-- SUPPLIED DATA follows --
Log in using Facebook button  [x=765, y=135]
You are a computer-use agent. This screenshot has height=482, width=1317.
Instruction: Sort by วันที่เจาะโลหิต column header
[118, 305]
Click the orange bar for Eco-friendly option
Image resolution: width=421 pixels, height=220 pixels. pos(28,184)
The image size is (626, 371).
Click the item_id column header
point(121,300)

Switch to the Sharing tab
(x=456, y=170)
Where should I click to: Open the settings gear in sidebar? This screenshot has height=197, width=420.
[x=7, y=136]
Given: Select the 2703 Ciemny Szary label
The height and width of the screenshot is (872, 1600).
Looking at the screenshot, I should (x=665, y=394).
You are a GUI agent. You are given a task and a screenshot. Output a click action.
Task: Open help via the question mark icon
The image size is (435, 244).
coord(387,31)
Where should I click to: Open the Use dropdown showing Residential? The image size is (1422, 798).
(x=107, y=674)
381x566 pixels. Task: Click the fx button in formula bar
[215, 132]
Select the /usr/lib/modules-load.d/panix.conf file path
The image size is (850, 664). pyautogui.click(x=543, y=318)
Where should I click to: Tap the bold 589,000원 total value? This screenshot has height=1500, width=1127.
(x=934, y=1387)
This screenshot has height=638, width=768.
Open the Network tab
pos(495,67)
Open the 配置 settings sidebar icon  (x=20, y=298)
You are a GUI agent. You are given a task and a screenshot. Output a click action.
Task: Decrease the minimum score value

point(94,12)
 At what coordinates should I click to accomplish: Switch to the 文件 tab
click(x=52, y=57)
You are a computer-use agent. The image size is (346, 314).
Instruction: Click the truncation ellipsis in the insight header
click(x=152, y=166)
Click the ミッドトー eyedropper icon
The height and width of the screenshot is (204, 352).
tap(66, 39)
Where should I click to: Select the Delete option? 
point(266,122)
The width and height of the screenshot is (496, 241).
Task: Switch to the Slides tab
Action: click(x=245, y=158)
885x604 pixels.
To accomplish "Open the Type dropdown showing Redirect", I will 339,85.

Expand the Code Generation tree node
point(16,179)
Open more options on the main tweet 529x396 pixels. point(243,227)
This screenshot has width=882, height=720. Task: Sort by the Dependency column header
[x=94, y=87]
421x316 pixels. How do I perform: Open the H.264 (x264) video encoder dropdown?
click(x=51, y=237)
-- SUPPLIED DATA concluded --
TASK INSTRUCTIONS
Print all entries again, exactly.

YOUR RESPONSE
Log in using Facebook button  [x=765, y=135]
You are a computer-use agent. This screenshot has height=482, width=1317.
Instruction: Sort by วันที่เจาะโลหิต column header
[118, 305]
Click the orange bar for Eco-friendly option
Image resolution: width=421 pixels, height=220 pixels. pos(28,184)
The image size is (626, 371).
Click the item_id column header
point(121,300)

Switch to the Sharing tab
(x=456, y=170)
Where should I click to: Open the settings gear in sidebar? This screenshot has height=197, width=420.
[x=7, y=136]
Given: Select the 2703 Ciemny Szary label
The height and width of the screenshot is (872, 1600).
Looking at the screenshot, I should (x=665, y=394).
You are a GUI agent. You are given a task and a screenshot. Output a click action.
Task: Open help via the question mark icon
The image size is (435, 244).
coord(387,31)
Where should I click to: Open the Use dropdown showing Residential? The image size is (1422, 798).
(x=107, y=674)
381x566 pixels. Task: Click the fx button in formula bar
[215, 132]
Select the /usr/lib/modules-load.d/panix.conf file path
The image size is (850, 664). pyautogui.click(x=543, y=318)
Where should I click to: Tap the bold 589,000원 total value? This screenshot has height=1500, width=1127.
(x=934, y=1387)
This screenshot has height=638, width=768.
Open the Network tab
pos(495,67)
Open the 配置 settings sidebar icon  (x=20, y=298)
You are a GUI agent. You are given a task and a screenshot. Output a click action.
Task: Decrease the minimum score value

point(94,12)
 At what coordinates should I click to accomplish: Switch to the 文件 tab
click(x=52, y=57)
You are a computer-use agent. The image size is (346, 314).
Instruction: Click the truncation ellipsis in the insight header
click(x=152, y=166)
Click the ミッドトー eyedropper icon
The height and width of the screenshot is (204, 352).
tap(66, 39)
Where should I click to: Select the Delete option? 
point(266,122)
The width and height of the screenshot is (496, 241).
Task: Switch to the Slides tab
Action: click(x=245, y=158)
885x604 pixels.
To accomplish "Open the Type dropdown showing Redirect", I will 339,85.

Expand the Code Generation tree node
point(16,179)
Open more options on the main tweet 529x396 pixels. point(243,227)
This screenshot has width=882, height=720. Task: Sort by the Dependency column header
[x=94, y=87]
421x316 pixels. How do I perform: Open the H.264 (x264) video encoder dropdown?
click(x=51, y=237)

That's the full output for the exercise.